BEGIN Entries provided

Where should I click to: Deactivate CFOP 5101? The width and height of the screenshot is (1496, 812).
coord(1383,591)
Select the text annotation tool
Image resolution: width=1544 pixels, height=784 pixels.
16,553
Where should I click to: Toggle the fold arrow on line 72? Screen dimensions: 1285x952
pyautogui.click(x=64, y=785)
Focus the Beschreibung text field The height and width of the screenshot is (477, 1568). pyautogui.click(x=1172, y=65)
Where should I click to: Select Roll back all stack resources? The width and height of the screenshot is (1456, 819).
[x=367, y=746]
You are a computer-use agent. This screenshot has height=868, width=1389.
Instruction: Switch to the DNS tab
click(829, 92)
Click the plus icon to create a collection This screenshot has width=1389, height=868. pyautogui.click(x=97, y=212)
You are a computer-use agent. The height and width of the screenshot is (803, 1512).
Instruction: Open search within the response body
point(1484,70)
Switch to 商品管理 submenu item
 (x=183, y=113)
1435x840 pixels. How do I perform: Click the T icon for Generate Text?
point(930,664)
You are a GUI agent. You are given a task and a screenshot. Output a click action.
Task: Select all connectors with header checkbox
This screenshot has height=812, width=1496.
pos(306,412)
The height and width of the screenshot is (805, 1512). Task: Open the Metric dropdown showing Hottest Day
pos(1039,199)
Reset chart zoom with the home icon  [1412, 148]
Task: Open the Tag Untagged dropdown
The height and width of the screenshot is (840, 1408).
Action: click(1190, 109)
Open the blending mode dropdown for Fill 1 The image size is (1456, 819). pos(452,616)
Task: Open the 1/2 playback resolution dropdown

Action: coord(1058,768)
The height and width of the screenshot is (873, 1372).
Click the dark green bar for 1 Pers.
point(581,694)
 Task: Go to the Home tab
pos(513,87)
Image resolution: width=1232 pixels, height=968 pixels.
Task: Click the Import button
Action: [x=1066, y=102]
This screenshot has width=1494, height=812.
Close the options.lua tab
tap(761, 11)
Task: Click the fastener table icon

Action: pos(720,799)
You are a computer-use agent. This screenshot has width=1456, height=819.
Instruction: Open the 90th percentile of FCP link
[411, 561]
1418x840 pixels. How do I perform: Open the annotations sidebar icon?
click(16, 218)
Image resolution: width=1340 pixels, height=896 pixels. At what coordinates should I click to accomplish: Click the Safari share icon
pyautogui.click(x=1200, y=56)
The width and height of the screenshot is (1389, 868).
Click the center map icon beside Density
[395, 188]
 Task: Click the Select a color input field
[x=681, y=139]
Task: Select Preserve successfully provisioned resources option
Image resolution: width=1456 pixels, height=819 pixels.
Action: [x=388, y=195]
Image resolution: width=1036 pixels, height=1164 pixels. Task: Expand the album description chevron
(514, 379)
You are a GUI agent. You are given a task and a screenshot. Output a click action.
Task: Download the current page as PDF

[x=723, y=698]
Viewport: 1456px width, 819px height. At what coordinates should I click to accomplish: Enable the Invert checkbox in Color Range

END Entries provided

• **Assigned task**
Write out exactly the lines above between the line with "Reset chart zoom" and the line with "Open the blending", inclusive, and nothing beyond them.

• **Result of this exercise**
Reset chart zoom with the home icon  [1412, 148]
Task: Open the Tag Untagged dropdown
The height and width of the screenshot is (840, 1408).
Action: click(1190, 109)
Open the blending mode dropdown for Fill 1 The image size is (1456, 819). pos(452,616)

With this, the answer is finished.